Yeah. I'm like, how do you, how, first of all, how are you micromanaging in someone's life that much that every time they go to the gym you have to have an interaction with them. Like what? I mean, I can see how if you're doing personal training, but that's not what coaching is. Yeah, it's so different. You know, yeah, it's a different deal. Anyway, I'm getting a off off topic a little bit but. Yeah. So I guess, I guess we can kind
of wrap things up here. So I like to ask my question at the end, but I'm going to kind of change it a little bit if so. I usually ask if you could give someone going into a new meet a word of advice or like their first meet. But I'm going to change it to if you could give a coach a word of advice for maybe go into a first meet for one of their athletes, what would you say? Have them warm up for squat
early. Whatever you think they're going to squat, whatever you think a good time is, start 20 minutes earlier than that, right? I think that's probably the biggest issue I've seen new coaches run into. And then also familiarize yourself with, with the order of operations in terms of the various lists and so forth. Because I've seen people go up and they're staring at the flight list and like they have a teacher on this coach and looking at it like it's a like it's a Rubik's Cube.

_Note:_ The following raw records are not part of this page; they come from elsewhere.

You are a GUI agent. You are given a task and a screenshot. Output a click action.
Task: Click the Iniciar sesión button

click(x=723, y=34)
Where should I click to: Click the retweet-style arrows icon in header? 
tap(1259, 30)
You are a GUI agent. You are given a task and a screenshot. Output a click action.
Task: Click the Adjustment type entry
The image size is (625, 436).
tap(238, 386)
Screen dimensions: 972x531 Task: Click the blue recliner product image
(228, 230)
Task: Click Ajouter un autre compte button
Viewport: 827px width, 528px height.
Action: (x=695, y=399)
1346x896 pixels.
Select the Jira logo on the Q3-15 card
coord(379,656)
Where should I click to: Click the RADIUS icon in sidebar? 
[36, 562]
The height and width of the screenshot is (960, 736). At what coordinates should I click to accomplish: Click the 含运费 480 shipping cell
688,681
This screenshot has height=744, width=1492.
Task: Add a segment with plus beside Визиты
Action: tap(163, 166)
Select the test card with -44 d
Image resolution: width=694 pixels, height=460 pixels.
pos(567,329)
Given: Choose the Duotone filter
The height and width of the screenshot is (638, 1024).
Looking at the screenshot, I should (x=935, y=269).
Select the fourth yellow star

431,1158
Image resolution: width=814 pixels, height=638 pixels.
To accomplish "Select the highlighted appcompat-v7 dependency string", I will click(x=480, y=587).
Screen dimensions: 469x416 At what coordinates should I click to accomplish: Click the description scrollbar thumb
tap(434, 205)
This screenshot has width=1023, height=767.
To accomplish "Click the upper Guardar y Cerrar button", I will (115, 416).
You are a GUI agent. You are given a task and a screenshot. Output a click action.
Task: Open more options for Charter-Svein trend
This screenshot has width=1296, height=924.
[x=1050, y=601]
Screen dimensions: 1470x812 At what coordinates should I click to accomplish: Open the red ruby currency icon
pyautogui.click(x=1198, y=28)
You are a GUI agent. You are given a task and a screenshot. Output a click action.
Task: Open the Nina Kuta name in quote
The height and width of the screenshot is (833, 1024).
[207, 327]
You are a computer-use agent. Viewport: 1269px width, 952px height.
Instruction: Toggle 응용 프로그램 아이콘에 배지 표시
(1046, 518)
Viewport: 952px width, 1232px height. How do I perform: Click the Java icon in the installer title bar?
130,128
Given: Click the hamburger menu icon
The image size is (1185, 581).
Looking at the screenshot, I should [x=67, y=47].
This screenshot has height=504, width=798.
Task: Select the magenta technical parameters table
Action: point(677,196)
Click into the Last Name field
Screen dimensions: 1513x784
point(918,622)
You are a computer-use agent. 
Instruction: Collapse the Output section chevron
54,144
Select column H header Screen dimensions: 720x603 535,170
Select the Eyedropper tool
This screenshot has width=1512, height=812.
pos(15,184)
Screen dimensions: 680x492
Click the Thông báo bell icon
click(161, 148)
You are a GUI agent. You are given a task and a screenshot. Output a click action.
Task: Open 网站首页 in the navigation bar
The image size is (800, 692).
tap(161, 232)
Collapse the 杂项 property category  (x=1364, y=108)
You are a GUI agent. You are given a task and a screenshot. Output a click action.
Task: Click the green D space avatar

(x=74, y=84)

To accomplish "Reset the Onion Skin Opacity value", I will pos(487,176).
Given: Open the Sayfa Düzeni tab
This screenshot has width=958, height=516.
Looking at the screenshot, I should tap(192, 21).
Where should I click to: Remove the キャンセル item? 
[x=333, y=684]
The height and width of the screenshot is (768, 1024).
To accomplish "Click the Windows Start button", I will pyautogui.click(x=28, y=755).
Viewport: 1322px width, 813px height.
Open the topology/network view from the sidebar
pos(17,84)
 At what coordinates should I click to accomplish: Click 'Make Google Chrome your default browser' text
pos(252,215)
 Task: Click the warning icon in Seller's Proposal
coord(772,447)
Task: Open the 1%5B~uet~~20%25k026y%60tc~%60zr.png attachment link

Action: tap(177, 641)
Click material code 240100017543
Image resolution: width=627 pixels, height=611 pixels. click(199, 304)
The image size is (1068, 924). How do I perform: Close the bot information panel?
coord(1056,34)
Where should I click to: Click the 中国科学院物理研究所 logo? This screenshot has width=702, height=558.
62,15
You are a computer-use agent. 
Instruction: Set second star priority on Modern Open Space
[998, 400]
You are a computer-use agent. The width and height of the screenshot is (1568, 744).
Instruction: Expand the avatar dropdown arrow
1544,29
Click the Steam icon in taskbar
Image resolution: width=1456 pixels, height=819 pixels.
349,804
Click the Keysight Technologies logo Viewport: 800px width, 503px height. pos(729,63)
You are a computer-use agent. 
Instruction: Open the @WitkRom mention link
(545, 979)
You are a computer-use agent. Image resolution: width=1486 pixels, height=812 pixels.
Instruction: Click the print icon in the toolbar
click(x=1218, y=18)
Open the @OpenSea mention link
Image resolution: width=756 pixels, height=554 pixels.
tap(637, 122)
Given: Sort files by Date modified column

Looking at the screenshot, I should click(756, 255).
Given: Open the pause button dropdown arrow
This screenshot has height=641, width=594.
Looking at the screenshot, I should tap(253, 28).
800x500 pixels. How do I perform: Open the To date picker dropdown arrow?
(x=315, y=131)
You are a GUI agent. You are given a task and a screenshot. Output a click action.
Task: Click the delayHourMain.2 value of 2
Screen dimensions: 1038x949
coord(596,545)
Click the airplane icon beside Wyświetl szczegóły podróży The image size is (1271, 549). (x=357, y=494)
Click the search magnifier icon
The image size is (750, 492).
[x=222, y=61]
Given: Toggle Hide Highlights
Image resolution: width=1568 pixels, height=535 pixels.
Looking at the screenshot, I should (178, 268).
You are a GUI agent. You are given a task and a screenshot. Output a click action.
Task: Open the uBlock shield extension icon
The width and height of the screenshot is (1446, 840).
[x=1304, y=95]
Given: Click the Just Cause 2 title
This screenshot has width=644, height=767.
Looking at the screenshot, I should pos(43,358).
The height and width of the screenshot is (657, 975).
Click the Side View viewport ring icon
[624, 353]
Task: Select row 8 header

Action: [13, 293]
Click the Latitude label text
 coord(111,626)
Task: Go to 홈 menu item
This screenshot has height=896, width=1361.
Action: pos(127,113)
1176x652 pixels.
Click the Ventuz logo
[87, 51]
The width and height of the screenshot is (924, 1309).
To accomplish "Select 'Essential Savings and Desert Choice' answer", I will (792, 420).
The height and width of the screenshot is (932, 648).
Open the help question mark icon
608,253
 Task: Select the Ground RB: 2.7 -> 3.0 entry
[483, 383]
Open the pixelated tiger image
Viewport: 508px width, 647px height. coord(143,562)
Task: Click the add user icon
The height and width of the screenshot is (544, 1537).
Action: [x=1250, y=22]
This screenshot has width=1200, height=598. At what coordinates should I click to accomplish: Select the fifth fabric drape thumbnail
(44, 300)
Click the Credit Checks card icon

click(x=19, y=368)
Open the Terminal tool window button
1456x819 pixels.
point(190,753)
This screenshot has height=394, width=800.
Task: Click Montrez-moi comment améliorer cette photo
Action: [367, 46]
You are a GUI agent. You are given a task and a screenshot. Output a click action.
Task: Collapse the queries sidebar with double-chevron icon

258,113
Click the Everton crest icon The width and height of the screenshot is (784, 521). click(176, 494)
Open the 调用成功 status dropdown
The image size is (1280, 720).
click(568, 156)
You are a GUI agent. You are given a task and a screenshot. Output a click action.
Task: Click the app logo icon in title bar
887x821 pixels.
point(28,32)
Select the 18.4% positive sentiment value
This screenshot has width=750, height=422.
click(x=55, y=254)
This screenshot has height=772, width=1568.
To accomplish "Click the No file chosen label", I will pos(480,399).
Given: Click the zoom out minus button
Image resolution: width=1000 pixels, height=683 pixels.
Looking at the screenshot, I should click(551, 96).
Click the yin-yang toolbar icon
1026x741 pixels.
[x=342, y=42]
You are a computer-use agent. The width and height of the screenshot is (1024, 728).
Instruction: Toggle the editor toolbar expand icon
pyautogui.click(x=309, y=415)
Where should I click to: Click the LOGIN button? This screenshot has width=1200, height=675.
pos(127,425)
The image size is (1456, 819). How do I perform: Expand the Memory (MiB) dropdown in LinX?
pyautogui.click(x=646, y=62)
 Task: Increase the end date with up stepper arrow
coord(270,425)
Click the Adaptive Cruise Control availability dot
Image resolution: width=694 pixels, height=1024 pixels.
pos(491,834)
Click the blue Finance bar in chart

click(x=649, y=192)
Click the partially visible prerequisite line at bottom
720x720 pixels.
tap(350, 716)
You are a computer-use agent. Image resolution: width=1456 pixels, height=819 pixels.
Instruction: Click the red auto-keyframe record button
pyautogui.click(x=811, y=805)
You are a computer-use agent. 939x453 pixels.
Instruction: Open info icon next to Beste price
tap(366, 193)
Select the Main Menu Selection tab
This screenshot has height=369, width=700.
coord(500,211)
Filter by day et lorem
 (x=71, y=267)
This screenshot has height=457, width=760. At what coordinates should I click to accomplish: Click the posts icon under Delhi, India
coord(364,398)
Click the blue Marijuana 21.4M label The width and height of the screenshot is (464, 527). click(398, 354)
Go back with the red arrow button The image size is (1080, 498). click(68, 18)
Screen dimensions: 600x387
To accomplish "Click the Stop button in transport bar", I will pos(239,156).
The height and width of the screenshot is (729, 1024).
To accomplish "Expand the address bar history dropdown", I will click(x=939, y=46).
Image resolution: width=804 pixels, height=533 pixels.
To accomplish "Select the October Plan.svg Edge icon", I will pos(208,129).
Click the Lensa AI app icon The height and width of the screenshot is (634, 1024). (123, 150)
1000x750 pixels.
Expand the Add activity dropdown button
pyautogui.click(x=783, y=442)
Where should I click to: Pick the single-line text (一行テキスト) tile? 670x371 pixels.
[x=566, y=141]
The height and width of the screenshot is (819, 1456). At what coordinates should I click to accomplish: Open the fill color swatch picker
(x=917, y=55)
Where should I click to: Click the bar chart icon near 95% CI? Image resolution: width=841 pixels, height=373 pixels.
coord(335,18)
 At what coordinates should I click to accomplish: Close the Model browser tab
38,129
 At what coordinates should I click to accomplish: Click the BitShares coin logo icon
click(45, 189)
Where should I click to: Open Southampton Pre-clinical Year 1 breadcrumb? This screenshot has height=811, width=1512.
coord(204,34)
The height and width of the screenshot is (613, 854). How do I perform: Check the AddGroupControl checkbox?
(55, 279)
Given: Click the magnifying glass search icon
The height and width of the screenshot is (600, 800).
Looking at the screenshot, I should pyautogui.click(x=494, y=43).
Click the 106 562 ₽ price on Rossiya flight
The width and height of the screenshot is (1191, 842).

You know what I mean? Like understand what a flight is, understand what attempts are, understand what a session is, you know? So in other words, the the order of operations for me, the way things are supposed to go. So you know what to expect. Because if you don't know what you're doing, your client is going to be terrified, right? Because they're like now my coach doesn't know what they're doing. You know what I mean?
Whereas it's easy. And I would say the best thing is get there early, Like I said, start warming up. I have people on the floor doing, doing bird dogs and, you know, side bridges and all their activation stuff way before they even get under the bar. And then they're under that bar. Hit the bar twice, have clients hit the bar twice to try to get everything done. I would say try to have your client ready 5 minutes before their flight starts. Awesome. Think of it that way, right?
Because if they have to wait 15 minutes, they're going to have to wait 15 minutes between attempts anyway, right? It's much better than having to do 2 quick warm ups and then run up on the platform for your opener of the first lift of the day. Yeah. So that would be my, you know, the short version of my life. Awesome. I want to do, yeah, I want to do. Thank you again for coming on. It was a great conversation to have you on and looking forward
to stay in touch with you. Happy to help, man. Yeah, please do keep in touch. For sure. Thank you. You got it, man.